Mauritius hosted the past editions of PIAfrica. Can you let us know how Mauritius is evolving in a currently competitive environment?
Mauritius is evolving as an International Financial Centre of repute and substance. There is a bit of headwinds regarding FATF and EU verdict, but Mauritius is largely compliant and there have been a series of amendment to the regulatory framework which has enhanced the jurisdiction reputation. Obviously, there is a transition phase and a time lag until all issues are addressed.
We should not lose focus of the ecosystem of the financial services landscape within the Mauritius economy. The robust regulatory framework, the quality of professionals, the standing of the banks including major international ones, the various multinationals that have made Mauritius their place of abode and finally, the independence of the judiciary system including recourse to UK Privy Council together with Mauritius being an international arbitration centre add to make Mauritius a growing force.

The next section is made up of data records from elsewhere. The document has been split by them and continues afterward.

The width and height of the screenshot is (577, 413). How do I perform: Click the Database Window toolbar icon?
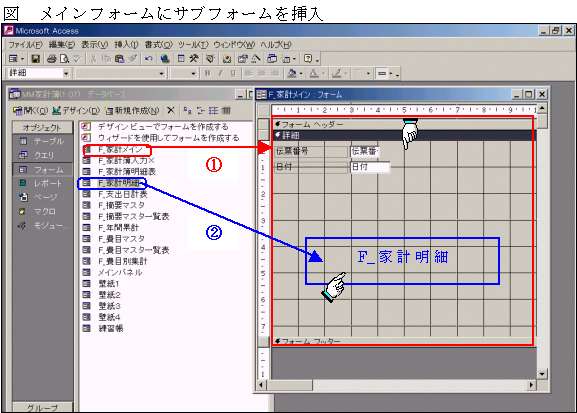(x=272, y=59)
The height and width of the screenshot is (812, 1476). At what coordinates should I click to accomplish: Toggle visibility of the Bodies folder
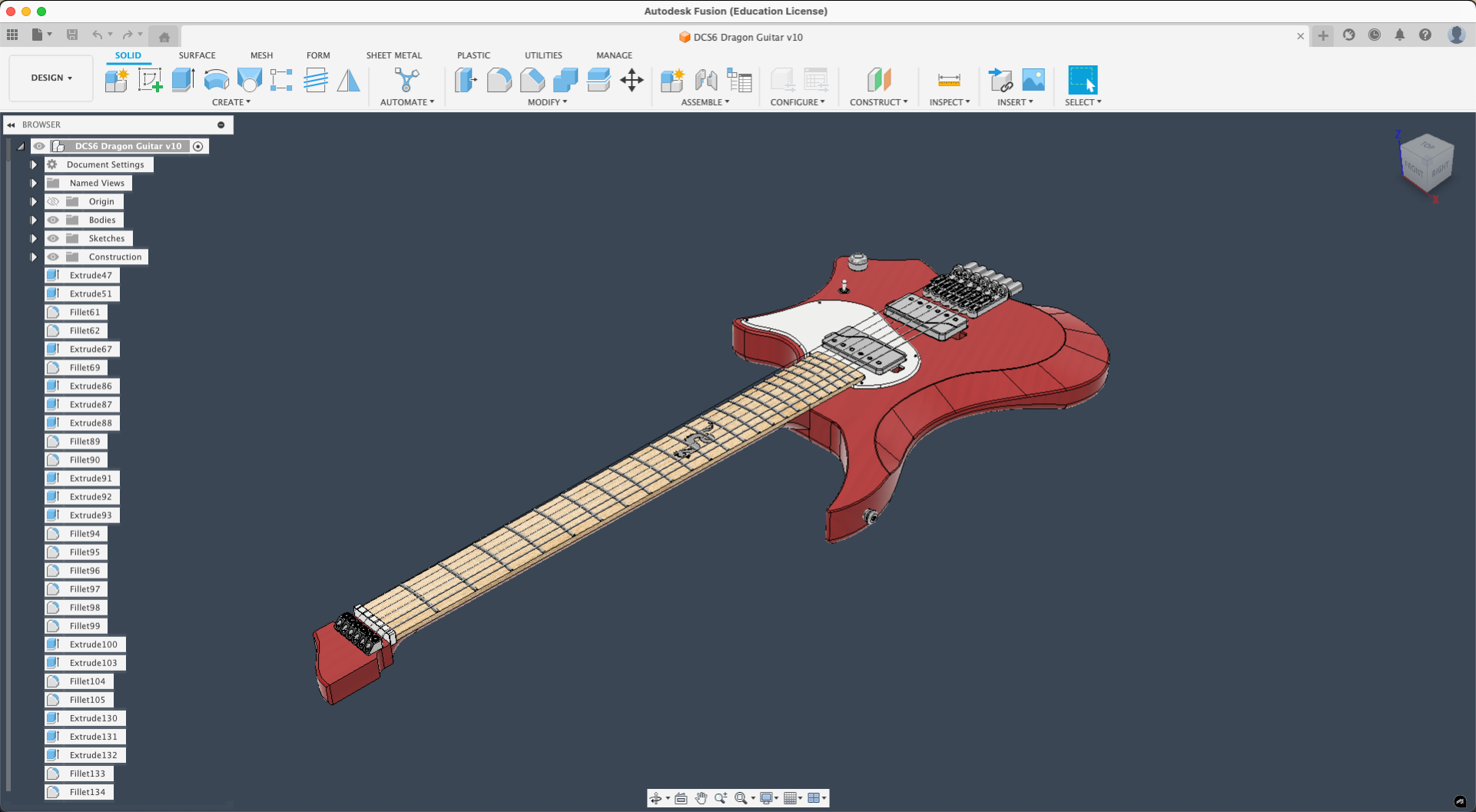[53, 220]
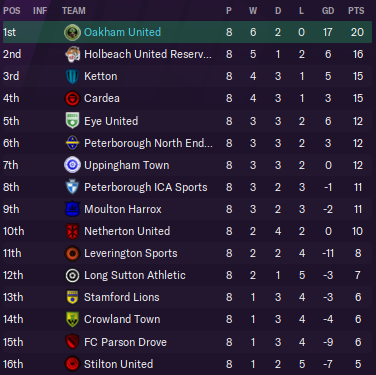Click the Ketton club crest
Viewport: 376px width, 375px height.
72,76
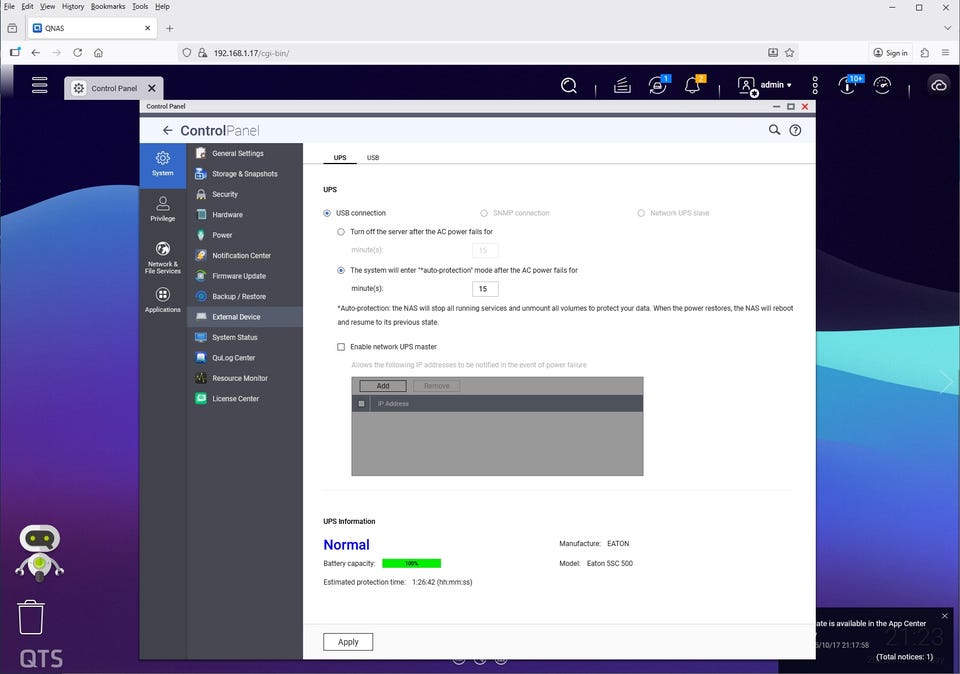Click the dashboard gauge icon in top bar

click(882, 86)
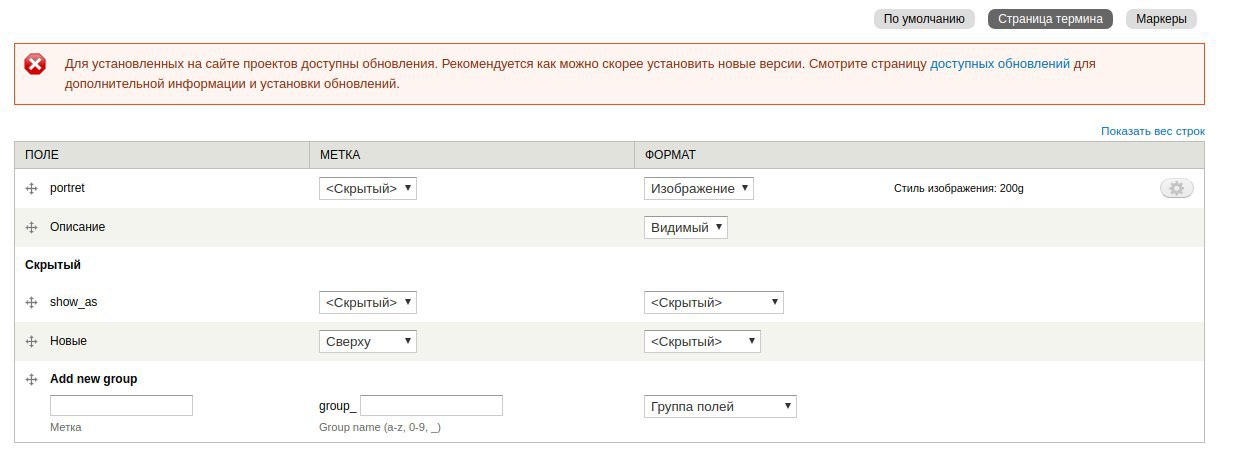Open show_as label dropdown
The width and height of the screenshot is (1243, 451).
pyautogui.click(x=367, y=302)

Over the past two decades, we have witnessed how the Mauritius International Financial Centre has gained a global reputation. Mauritius has met expectations by ensuring good corporate governance, a myriad of modern financial products and services and global connectivity along with competitive operational costs.
Furthermore, in terms of ease of doing business, Mauritius is faring well. The jurisdiction consistently earned first place amongst African countries in a number of indices such as the World Bank’s Ease of Doing Business Index, Global Competitiveness Report, amongst others.
We also note that before Mauritius has been largely perceived as a ‘treaty shopping’ and back office jurisdiction but since few years now all this is rapidly changing. The IFC is forging ahead with a strategy to demonstrate economic substance over and above existing legal substance. In addition, there has been the development of innovativevalue added products and services offering a new level of sophistication.
Why is Mauritius a unique springboard for the continental free trade area?
Mauritius is a market of 1.2million but it aspires to be the gateway to a market of 1.2bn although not all countries are part of CFTA. The Mauritius IFC is the magnet that attracts capital that gets deploy as Foreign Direct Investment in Africa. The CFTA will bring more investors to look at the continent but because it is a fragmentation of 54 countries, 54 markets, 54 rule pf law, it does make commercial sense to set up in Mauritius before adopting a cohesive approach to “go to market” from here.
Mauritius is well poised as a platform to finance the continent. In terms of relationships with African countries, there has been very good progress.
As a matter of fact, investors are in search of ecosystems with stable financial centres, politically well supported, having an affinity with Africa and offering world class infrastructure. Mauritius ticks all the boxes to service the African region, given the country has grown into an experienced IFC contributing towards the flow of FDI into Africa from the rest of the world and remains a strategic development partner in and for the continent.
Throughout the years, Mauritius has developed very good bilateral relations with many emerging markets in the African continent. For instance, if one looks at the number of bilateral investment treaties with Africa, Mauritius has signed 23 double taxation agreements with the Continent. Mauritius is also well poised to be the ideal risk-mitigating platform that would provide the security and peace of mind to investors, with 24 Investment Promotion and Protection Agreements (IPPAs) signed with African states, which include protection against expropriation, compensation for losses and free repatriation of capital profits.
Furthermore, Mauritius is a member of the Multilateral Investment Guarantee Agency (MIGA), which is part of the World Bank Group, since the 28th of December 1990. Hence, companies incorporated in Mauritius are eligible for MIGA guarantees which protect investors against the risks of transfer restrictions, expropriation, war and civil disturbances, breach of contract and failure to honour sovereign financial obligations.
In addition, Mauritius suitability as a business destination is reinforced by its membership of all the major African regional organisations. These include the African Union, the Southern African Development Community (SADC), the Common Market for Eastern and Southern Africa (COMESA) and the Indian Ocean Rim-Association for Regional Cooperation (IOR-ARC) which makes Mauritius the ideal platform for attracting funding required for African ventures.
Is your company already doing business in Mauritius? If not, are you planning to invest in the country? Why?
KICK has kicked off on July 20 in Mauritius. There is no better place to run a Corporate Finance boutique firm in this part of the world as from Mauritius you can access both equity and debt.
What strategies should be taken to leverage Mauritius as an international finance centre?
The strategy of the Government of Mauritius in enhancing the regulatory framework is making the country attractive as an International Finance Centre. The competitive advantages of this island nation rest in the growing educated talent pool with seasoned professionals available to serve the different requirements of the international clients. The investment of the Government in education is a strategy that is paying off. With the assistance of the Economic Development Board, Mauritius is attracting marquee operators to operate in the jurisdiction. However, more can be done to attract operators in Wealth Management and to attract renown hedge funds and private banks.